ABSTRACT It has previously been shown that higher serum TSH is associated with increased thyroid cancer incidence and advanced-stage disease. In the healthy adult population, mean TSH increases with age. As age over 45 years is a known prognostic indicator for thyroid cancer, it is important to know whether higher TSH in patients with thyroid cancer occurs independent of age.
To determine the relationship between higher TSH, cancer and age.
A retrospective cohort study.
A total of 1361 patients underwent thyroid surgery between May 1994 and December 2007 at a single institution. Of these patients, 954 had pathological data, preoperative TSH and complete surgical history available. Data were analysed in relation to age and TSH.

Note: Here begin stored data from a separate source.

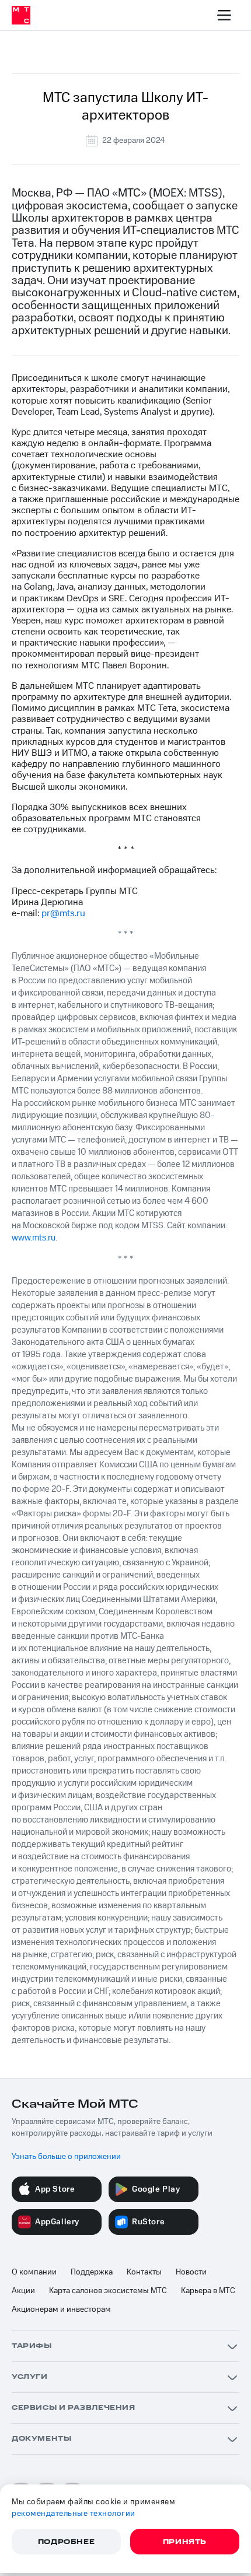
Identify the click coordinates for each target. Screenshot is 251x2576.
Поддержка (92, 2272)
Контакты (144, 2272)
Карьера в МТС (208, 2291)
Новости (191, 2272)
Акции (23, 2291)
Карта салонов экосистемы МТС (108, 2291)
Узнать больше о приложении (66, 2157)
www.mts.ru (33, 1238)
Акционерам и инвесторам (61, 2309)
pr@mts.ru (63, 913)
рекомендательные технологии (73, 2513)
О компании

Mean TSH was significantly higher in cancer patients regardless of age < 45 years or >or= 45 years (P = 0.046 and P = 0.027, respectively). When examining age groups < 20, 20-44, 45-59 and >or= 60 years, there was a trend of rising mean TSH with age. Despite the rise in the benign subgroups, mean TSH was consistently higher in those with cancer vs. those without. On multivariate analysis, higher TSH was independently associated with cancer (P = 0.039) and pathological features of Hashimoto's thyroiditis (P = 0.001) but not with age (P = 0.557). On multivariate analysis of high-risk features associated with poor prognosis, there was a significant association between higher TSH and extrathyroidal extension (P = 0.002), whereas there was no clear relationship with age, tumour size > 4 cm, and distant metastases.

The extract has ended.